▶ **Supplied material**:
------------------------------------------------

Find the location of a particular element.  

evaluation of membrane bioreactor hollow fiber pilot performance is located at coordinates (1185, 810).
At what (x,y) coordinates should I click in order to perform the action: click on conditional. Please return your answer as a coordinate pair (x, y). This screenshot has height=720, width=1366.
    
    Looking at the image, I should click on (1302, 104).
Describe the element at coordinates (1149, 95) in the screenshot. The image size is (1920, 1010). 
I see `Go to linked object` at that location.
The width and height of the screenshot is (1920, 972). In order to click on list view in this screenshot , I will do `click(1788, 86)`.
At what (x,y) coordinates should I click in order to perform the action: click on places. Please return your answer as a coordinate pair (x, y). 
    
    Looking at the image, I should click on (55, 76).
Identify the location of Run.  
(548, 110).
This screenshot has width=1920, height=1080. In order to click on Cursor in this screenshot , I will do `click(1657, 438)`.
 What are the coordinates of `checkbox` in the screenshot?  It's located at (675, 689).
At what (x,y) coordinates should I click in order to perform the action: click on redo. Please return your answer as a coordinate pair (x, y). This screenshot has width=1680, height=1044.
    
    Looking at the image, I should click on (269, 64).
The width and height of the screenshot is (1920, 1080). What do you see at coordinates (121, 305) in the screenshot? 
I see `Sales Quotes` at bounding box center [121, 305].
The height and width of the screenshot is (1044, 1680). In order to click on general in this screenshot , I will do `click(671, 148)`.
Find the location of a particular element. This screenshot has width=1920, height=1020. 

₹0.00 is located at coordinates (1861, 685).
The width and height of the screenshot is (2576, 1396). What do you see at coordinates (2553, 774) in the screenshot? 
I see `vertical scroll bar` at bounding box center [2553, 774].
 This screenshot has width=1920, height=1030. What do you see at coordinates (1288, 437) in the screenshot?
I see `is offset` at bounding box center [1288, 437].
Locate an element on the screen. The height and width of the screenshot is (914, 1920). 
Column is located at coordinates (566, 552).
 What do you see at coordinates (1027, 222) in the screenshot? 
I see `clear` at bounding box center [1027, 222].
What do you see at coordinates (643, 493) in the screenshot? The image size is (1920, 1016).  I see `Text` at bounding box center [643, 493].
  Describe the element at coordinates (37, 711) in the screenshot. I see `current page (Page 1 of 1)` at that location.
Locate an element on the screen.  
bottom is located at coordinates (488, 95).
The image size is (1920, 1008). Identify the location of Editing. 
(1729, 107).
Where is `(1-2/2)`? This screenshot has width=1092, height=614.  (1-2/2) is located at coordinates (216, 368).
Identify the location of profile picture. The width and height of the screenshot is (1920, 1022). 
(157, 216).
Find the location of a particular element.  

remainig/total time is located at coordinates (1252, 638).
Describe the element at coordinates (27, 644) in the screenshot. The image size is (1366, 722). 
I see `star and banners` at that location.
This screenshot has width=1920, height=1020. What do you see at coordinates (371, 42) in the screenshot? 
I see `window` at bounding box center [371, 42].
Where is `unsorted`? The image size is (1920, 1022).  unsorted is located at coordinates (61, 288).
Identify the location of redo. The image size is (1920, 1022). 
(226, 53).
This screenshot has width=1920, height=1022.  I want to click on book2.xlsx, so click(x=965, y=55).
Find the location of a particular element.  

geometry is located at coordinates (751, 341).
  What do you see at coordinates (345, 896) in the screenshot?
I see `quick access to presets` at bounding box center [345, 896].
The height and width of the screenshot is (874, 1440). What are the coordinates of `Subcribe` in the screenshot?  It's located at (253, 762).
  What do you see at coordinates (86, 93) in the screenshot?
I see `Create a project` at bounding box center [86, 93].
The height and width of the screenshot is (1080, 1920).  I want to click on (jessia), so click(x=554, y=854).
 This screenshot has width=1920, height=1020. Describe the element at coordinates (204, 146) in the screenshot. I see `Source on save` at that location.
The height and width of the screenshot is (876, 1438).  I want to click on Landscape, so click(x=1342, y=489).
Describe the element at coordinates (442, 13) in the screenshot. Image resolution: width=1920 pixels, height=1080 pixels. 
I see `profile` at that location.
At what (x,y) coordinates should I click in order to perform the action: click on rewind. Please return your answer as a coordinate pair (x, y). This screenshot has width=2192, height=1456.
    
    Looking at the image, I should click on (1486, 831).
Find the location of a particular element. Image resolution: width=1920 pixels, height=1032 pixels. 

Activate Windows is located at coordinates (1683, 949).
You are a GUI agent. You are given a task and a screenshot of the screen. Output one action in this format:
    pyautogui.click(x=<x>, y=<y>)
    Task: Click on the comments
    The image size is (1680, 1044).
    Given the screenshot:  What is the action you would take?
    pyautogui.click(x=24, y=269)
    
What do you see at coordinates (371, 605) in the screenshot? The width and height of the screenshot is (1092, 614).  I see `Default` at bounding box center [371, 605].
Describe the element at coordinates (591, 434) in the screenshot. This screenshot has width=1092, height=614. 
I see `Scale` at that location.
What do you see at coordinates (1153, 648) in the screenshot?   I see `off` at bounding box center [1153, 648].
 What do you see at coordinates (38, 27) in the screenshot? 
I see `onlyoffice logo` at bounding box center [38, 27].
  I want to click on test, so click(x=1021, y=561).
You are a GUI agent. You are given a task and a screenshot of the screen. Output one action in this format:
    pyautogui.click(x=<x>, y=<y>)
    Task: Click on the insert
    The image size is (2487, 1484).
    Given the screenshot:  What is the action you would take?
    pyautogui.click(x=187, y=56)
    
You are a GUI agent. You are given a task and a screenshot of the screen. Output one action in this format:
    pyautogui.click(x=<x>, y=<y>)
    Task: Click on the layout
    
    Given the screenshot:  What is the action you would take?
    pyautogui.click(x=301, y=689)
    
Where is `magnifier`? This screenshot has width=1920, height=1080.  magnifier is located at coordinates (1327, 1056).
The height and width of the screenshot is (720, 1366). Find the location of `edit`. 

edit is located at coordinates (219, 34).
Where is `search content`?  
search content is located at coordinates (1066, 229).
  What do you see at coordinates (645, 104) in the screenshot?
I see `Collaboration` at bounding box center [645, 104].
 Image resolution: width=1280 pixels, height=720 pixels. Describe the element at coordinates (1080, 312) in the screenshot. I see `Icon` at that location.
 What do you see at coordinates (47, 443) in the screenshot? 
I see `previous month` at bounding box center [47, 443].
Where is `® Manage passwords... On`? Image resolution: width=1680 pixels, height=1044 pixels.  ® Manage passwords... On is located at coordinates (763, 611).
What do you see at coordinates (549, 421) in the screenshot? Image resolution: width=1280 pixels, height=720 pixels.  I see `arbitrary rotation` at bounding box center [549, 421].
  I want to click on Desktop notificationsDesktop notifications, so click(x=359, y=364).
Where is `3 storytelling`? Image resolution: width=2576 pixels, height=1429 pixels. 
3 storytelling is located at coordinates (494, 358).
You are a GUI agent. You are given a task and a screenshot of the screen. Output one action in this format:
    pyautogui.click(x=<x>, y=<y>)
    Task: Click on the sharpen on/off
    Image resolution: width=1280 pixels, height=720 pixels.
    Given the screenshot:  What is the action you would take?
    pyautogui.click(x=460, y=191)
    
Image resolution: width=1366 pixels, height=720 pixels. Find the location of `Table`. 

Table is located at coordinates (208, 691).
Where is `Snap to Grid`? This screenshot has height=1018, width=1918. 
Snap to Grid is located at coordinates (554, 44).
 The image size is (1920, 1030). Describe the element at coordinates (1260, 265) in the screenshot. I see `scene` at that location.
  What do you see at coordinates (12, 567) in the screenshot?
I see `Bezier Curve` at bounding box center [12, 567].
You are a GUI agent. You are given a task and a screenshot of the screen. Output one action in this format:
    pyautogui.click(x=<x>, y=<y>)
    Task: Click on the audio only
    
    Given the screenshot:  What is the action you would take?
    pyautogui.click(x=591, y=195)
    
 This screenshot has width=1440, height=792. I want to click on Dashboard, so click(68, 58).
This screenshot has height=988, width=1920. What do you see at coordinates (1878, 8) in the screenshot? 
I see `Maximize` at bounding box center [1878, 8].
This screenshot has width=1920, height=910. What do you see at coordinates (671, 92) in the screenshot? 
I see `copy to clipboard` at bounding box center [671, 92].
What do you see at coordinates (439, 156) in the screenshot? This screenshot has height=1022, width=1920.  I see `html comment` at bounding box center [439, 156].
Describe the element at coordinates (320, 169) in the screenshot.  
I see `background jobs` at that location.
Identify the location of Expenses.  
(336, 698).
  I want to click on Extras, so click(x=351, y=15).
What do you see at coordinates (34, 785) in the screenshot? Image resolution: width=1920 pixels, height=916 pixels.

------------------------------------------------

Count the lines above that contain the string "Table", treating uppercase and lowercase letters as different. Give only the number.

▶ **Result of this task**: 2